Even as Metro moves to open new destinations, work is underway to improve the parks and facilities that 1.3 million visitors a year already enjoy.
Park improvement projects are aimed at upgrading aging facilities, improving sustainability features, and enhancing safety and security. This means improved signage, repaired roads, new play areas, building and amenity renovations and more – all the little things that make a visit to a Metro destination more fun, convenient, safe and memorable.
New entryway greets Blue Lake Regional Park visitors
If you’ve ever been among the 15,000 visitors to Blue Lake Regional Park in Fairview on a hot summer weekend, you might have had to wait a bit to enter through one of the two lanes.
But a new, three-lane entrance completed in spring 2015 makes it easier than ever for visitors to enter quickly and to start enjoying the park.
With 300,000 annual visitors, Blue Lake is Metro’s most popular park. Some 15,000 visitors pass through the entrance every summer weekend day.

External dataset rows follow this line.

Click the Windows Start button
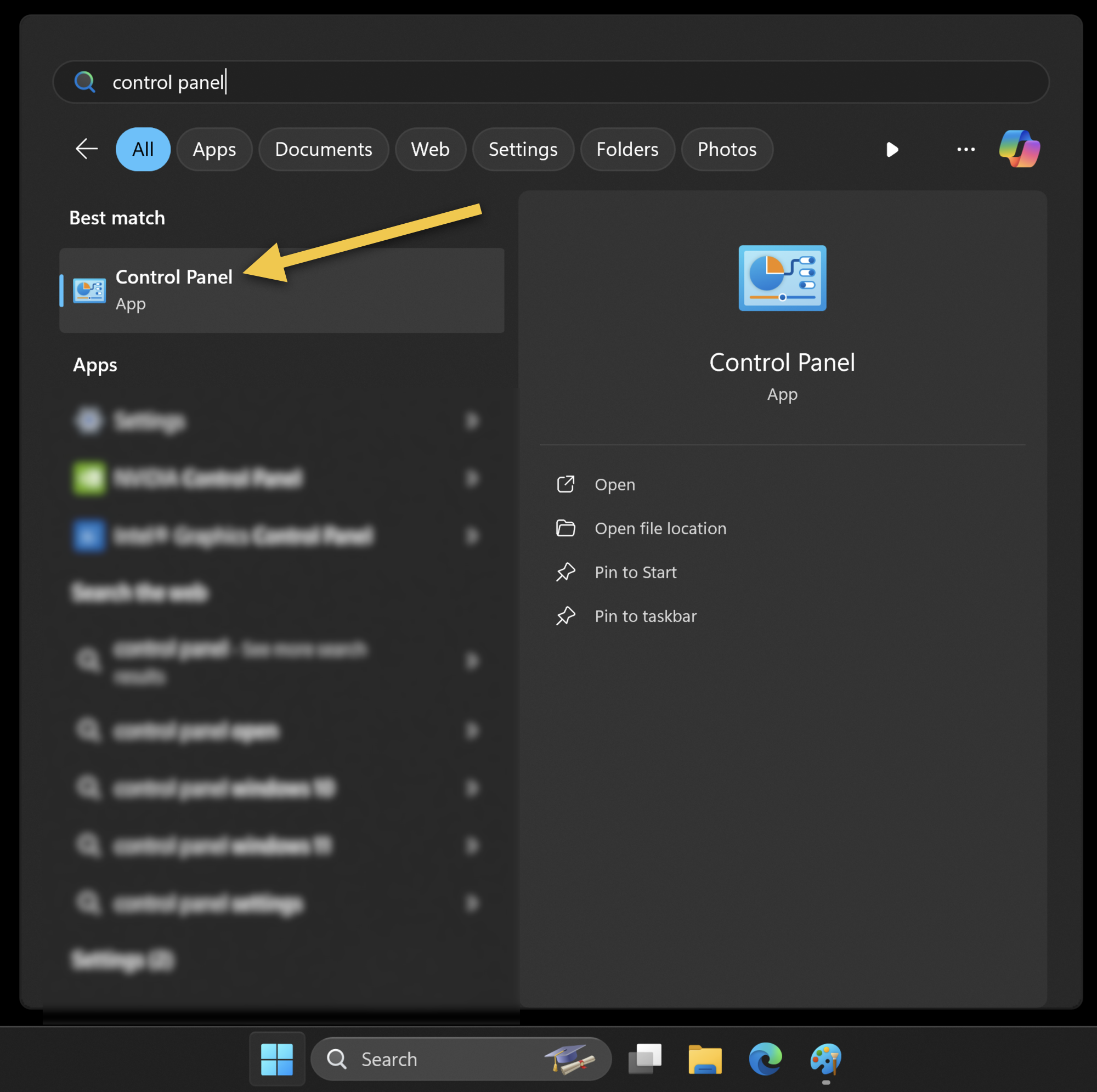The height and width of the screenshot is (1092, 1097). [x=277, y=1059]
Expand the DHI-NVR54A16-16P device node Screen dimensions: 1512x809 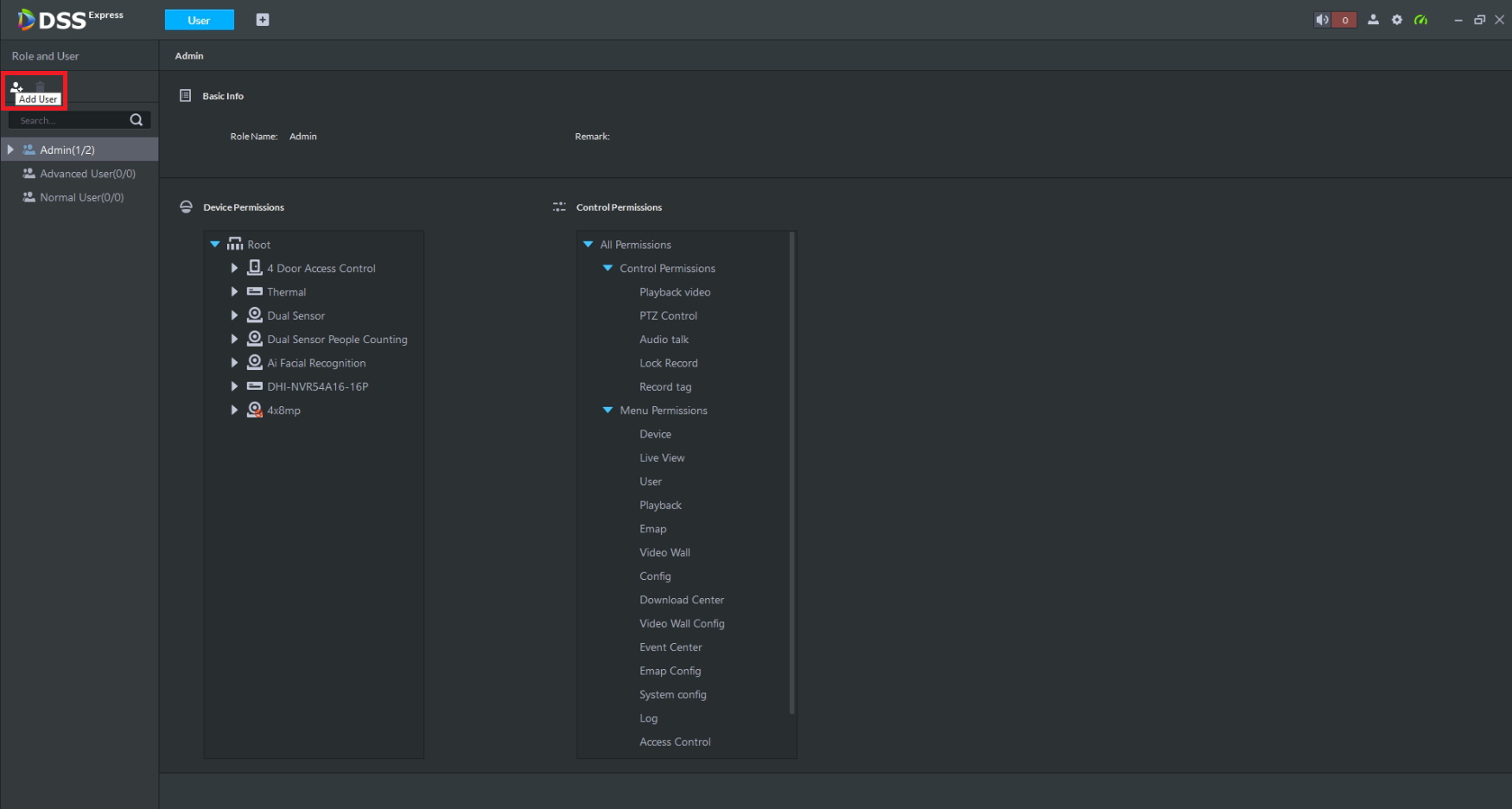coord(234,386)
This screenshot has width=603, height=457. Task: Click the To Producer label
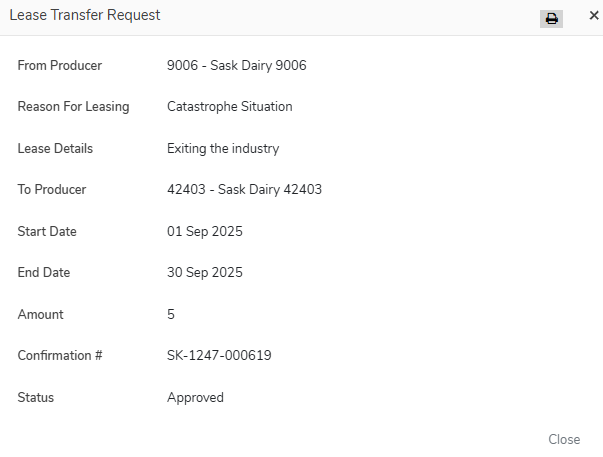tap(52, 190)
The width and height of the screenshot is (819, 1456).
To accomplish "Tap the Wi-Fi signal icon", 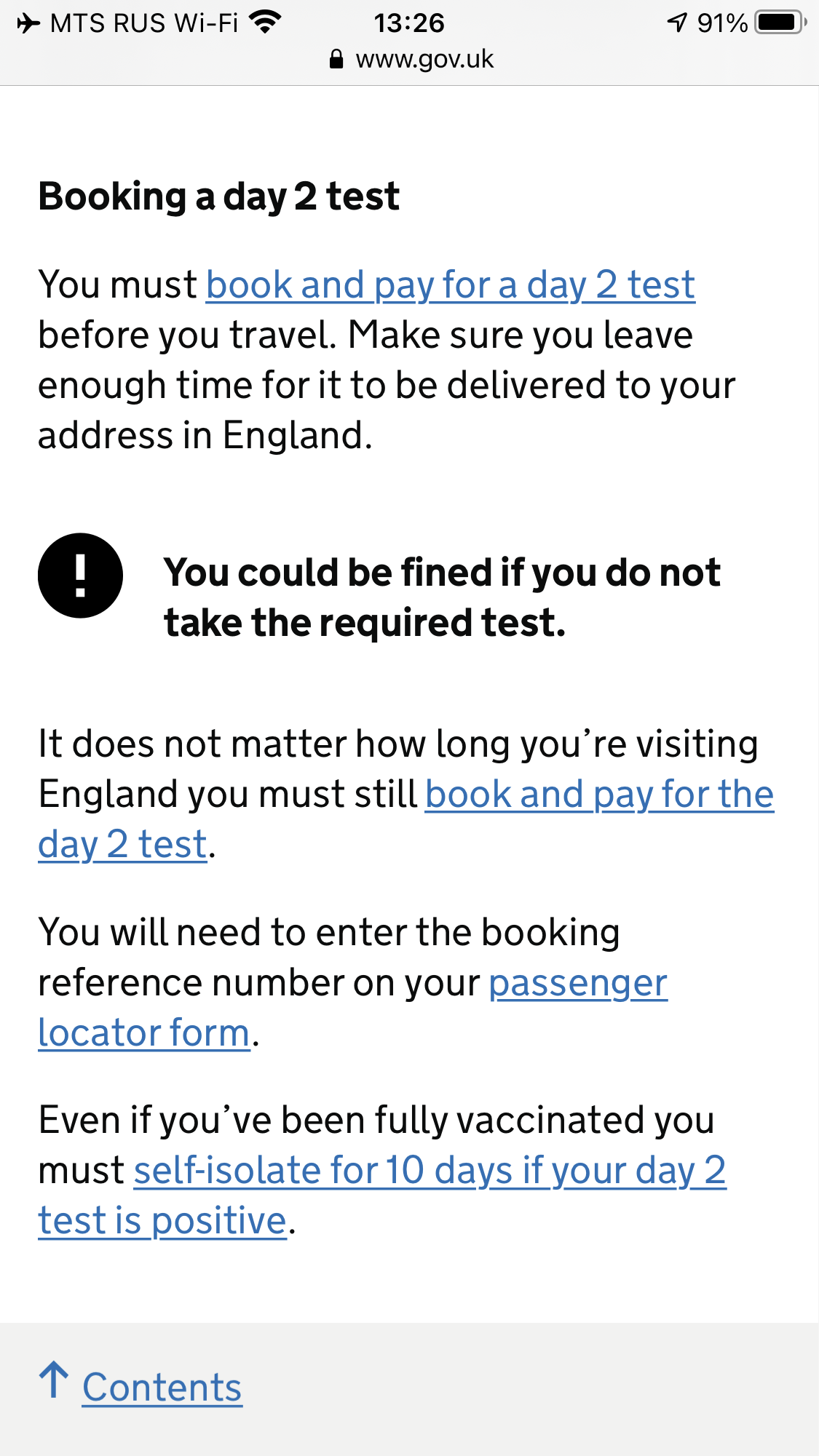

Metro partnered with the Oregon Department of Environmental Quality to improve water quality by shifting the new park entrance and making room for bioswales that catch and soak up rainwater runoff from the park road, cleaning and cooling water before soaking into the ground.
More improvements are coming. Work is underway in fall 2015 to improve the wetland area in the western corner of the park. Asphalt trails will be replaced with compacted gravel; damaged bridges and lookout platforms will be replaced as well.
Also in the works are new restrooms and improvements to picnic areas throughout the site, including improved access under the Americans with Disability Act.